> _Exercise requirements_: Write out the records again, exactly. Nothing may be dropped.

> _Records shown_:
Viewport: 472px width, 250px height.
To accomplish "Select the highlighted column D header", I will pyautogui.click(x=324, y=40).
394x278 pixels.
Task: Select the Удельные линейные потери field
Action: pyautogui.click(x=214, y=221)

> _Reply to the task_:
Viewport: 472px width, 250px height.
To accomplish "Select the highlighted column D header", I will pyautogui.click(x=324, y=40).
394x278 pixels.
Task: Select the Удельные линейные потери field
Action: pyautogui.click(x=214, y=221)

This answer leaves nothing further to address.